◆ **Directions for this task**: Copy out the entries below exactly as they stand, but only from the line containing "Viewport: 1408px width, 688px height." through the line containing "Click the numeric type icon beside Year".

◆ **Material for this task**:
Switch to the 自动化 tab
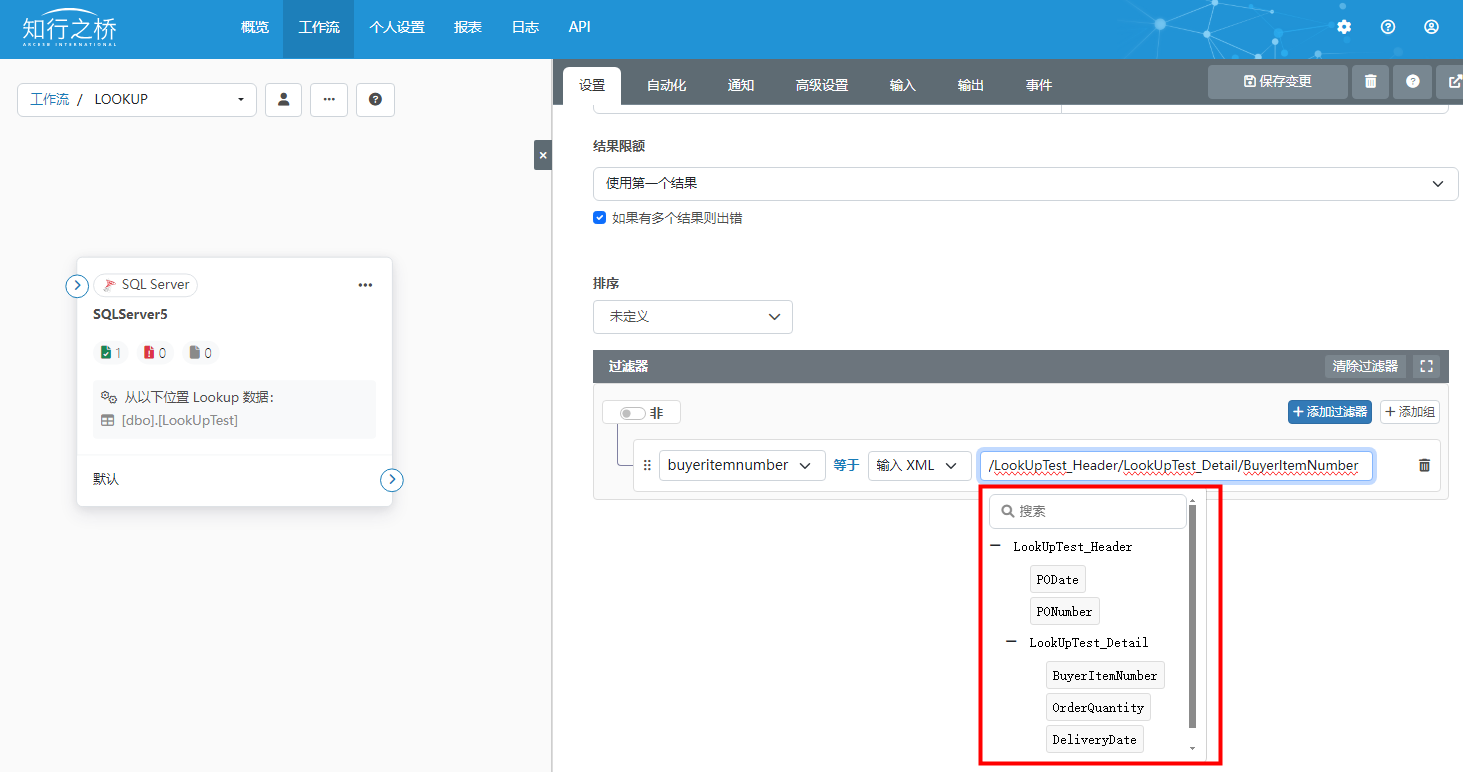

--

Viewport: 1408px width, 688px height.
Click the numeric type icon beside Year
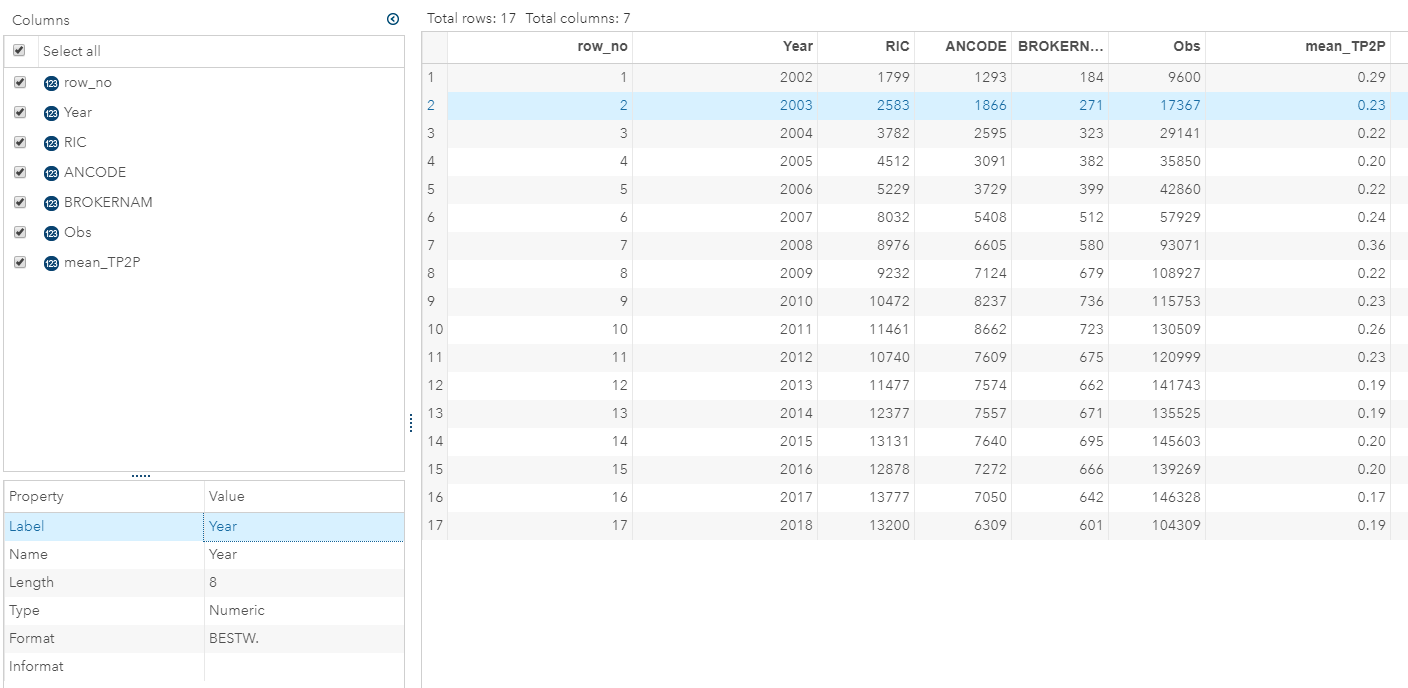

==

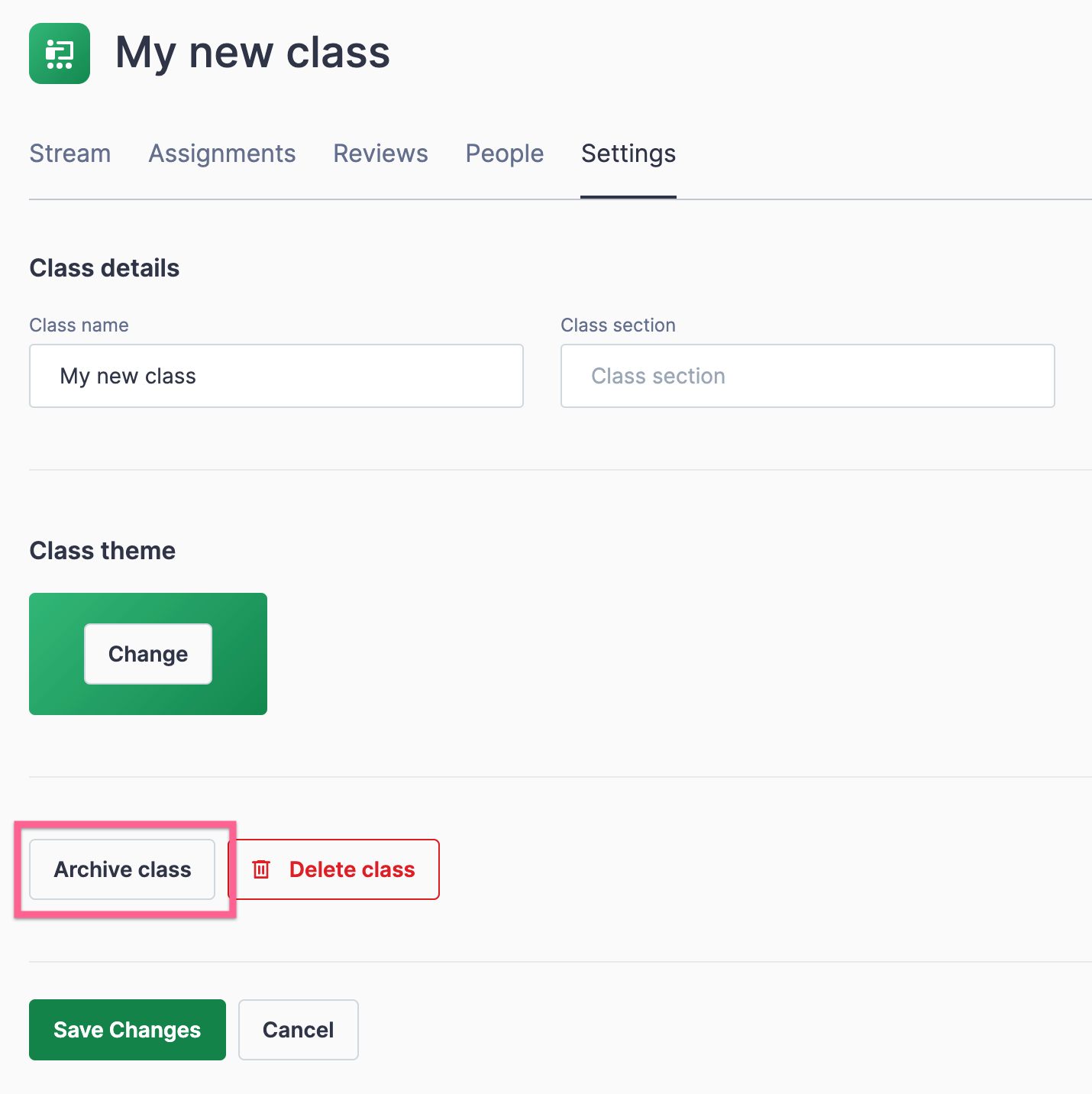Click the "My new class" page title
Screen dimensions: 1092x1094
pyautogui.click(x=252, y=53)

◆ **Final answer**:
Viewport: 1408px width, 688px height.
Click the numeric type icon beside Year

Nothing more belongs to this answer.